On the other hand, the server on which the website is stored and through which it is accessible, is a piece of equipment having a physical location and such location may thus constitute a ‘fixed place of business’ of the company that operates that server.

To sum up, as per the OECD definition, the place where the server is located could constitute a PE of the company. Whereas, the presence or availability of a website in a certain state does not constitute a fixed place of business by itself.

1.2 The Spanish tax authorities’ approach to a ‘virtual’ PE (‘Dell-case’)

In the ‘Dell’ case a Spanish commissionaire subsidiary was categorized by the Spanish tax authorities as PE of its Irish holding company. The Spanish tax authorities concluded and Spanish courts affirmed that sales made by the non-resident entity Dell Ireland through a website which targeted the Spanish market and which was maintained by staff of the Spanish affiliate Dell Spain was sufficient for the conclusion of a PE in Spain. The consequence was that all the sales made by the non-resident Irish company in Spain (minus commissions paid to the Spanish affiliate and other related allocable expenses) were attributed to the Spanish affiliate PE.

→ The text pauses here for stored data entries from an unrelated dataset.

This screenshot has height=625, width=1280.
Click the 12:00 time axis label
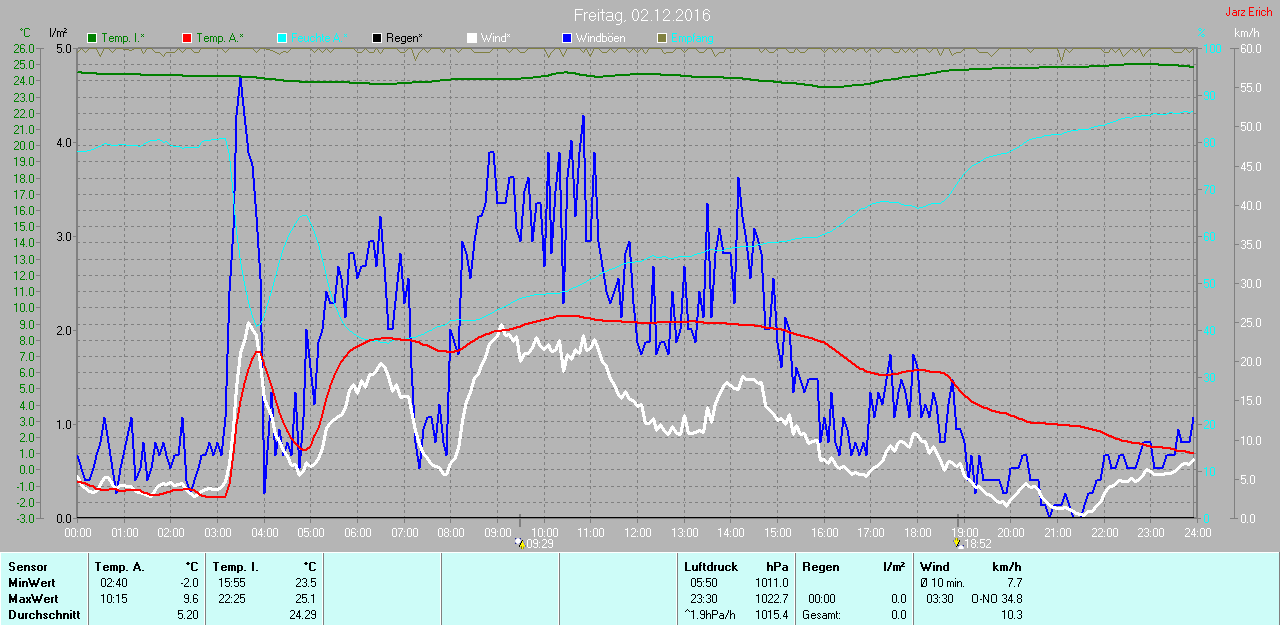point(637,533)
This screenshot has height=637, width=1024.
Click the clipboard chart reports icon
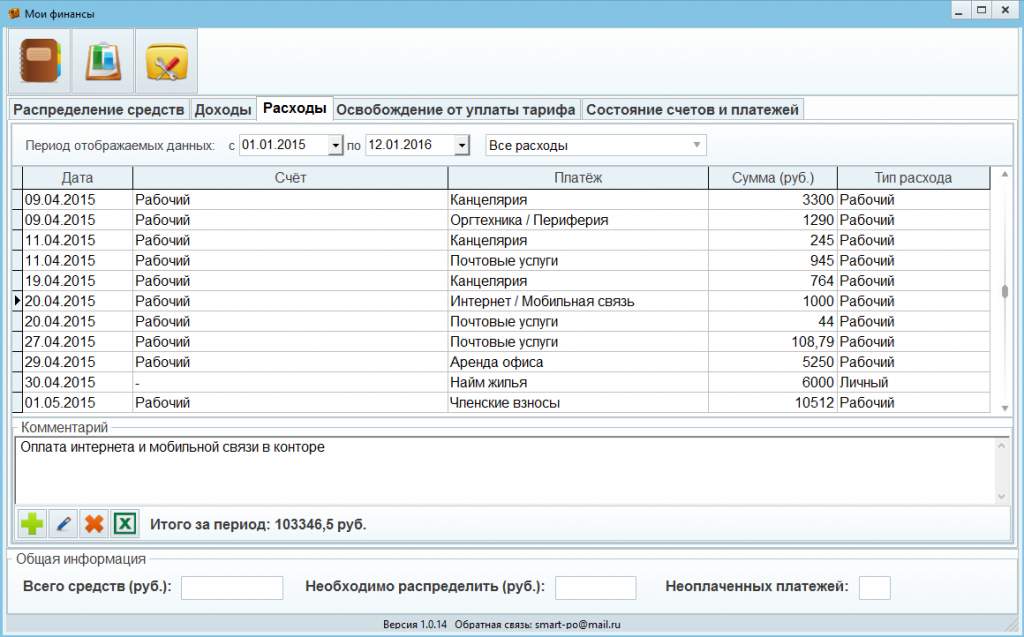[x=103, y=62]
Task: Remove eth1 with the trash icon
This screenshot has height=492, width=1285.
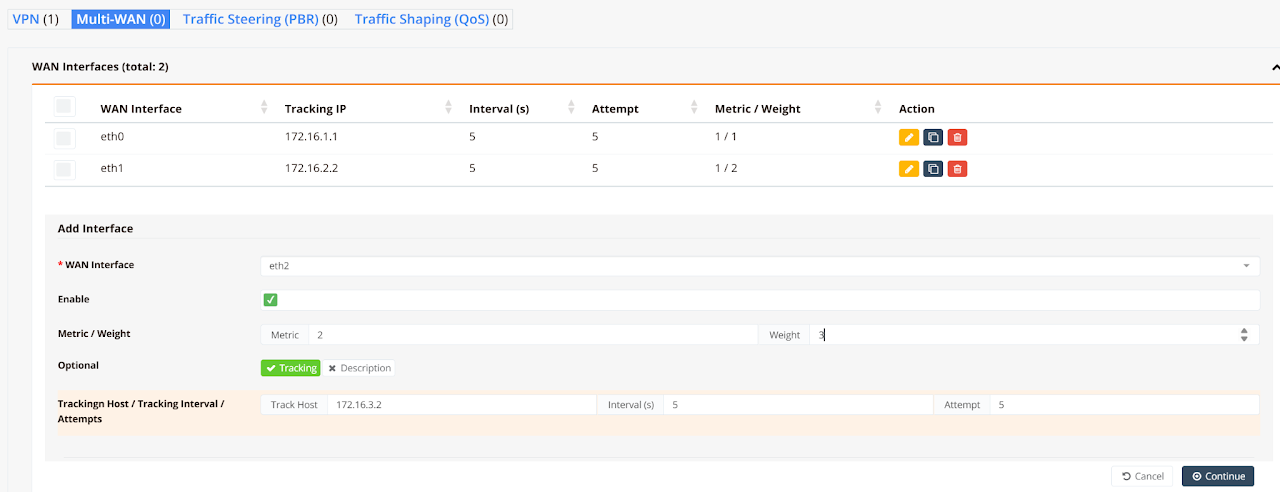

2. Introduction of a new digital service tax (‘DST’) in the EU

The EU member states are working on an EU-wide solution to tax profits of e-commerce businesses in each member state. At the same time, some member states are working on a taxation right on a national level, notably France and Spain. In both states, however, only draft laws and proposals are circulating.

On 21 March 2018, the European Commission submitted 2 legislative proposals with the aim that digital business activities are taxed EU-wide.

Proposal 1: Common reform of EU’s existent corporate tax rules for digital activities

This proposal would enable member states to tax profits that are generated in their territory, even if a company does not have a physical presence there. A digital platform shall be deemed to have a taxable ‘digital presence’ or a ‘virtual’ permanent establishment in a member state if it fulfils one of the following criteria:

  • it exceeds a threshold of €7 million in annual revenues in a member state;
  • it has more than 100,000 users in a member state in a taxable year;
  • over 3000 business contracts for digital services are created between the company and business users in a taxable year.

The new rules shall also change how profits are allocated to member states in a way which better reflects how companies can create value online: for example, depending on where the user is based at the time of consumption.

Proposal 2: An interim tax on certain revenue from digital activities

Unlike the common EU reform of the underlying tax rules, the tax would apply to revenues created from certain digital activities which escape the current tax framework entirely.

This system would apply only as an interim measure, until the comprehensive reform has been implemented and has inbuilt mechanisms to alleviate the possibility of double taxation.

A tax of 3% would apply to revenues created from activities where users play a major role in value creation and which are the hardest to capture with current tax rules, such as those revenues:

  • created from selling online advertising space;
  • created from digital intermediary activities which allow users to interact with other users and which can facilitate the sale of goods and services between them;
  • created from the sale of data generated from user-provided information.

Tax revenues would be collected by the member states where the users are located, and would only apply to companies with total annual worldwide revenues of €750 million and EU revenues of €50 million or more.

Prospects

The Ministries of Finance of the EU member states are in the phase of reviewing the proposals and debates are ongoing. Whereas Spain is already in the phase of proposing national legislation for taxation of digital services – modelled on the Proposal 2 of the European Commission – and would most probably welcome EU-wide implementation, Germany for example is generally opposed. Therefore, it remains to be seen whether in Spain and/or EU-wide the DST will be introduced.